■ **Exercise**
Write out every line of the records below word for word, leaving out the pictures.

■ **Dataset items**
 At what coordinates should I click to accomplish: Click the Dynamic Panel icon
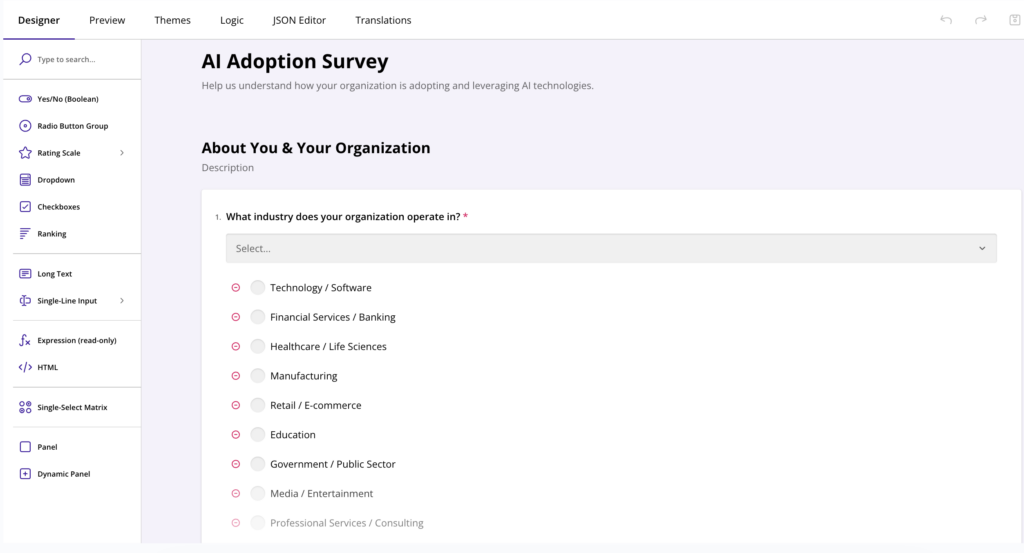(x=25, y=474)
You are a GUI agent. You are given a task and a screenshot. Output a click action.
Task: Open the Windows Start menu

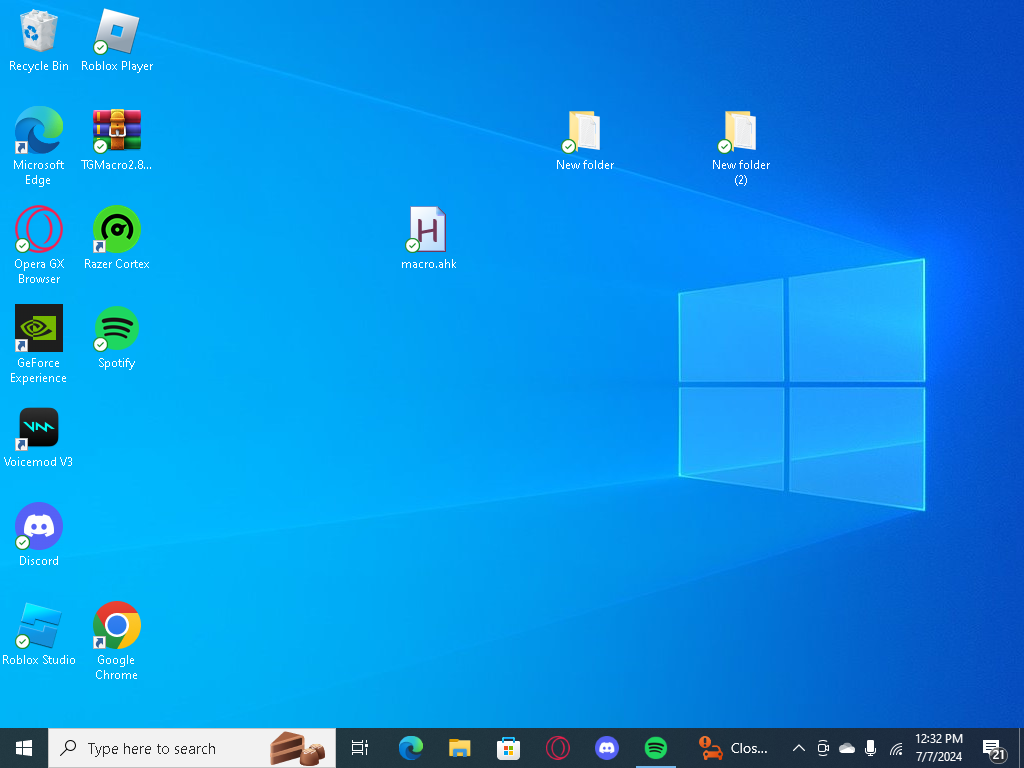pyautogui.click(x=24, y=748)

■ **Answer to this problem**
 At what coordinates should I click to accomplish: Click the Dynamic Panel icon
(x=25, y=474)
You are a GUI agent. You are given a task and a screenshot. Output a click action.
Task: Open the Windows Start menu

pyautogui.click(x=24, y=748)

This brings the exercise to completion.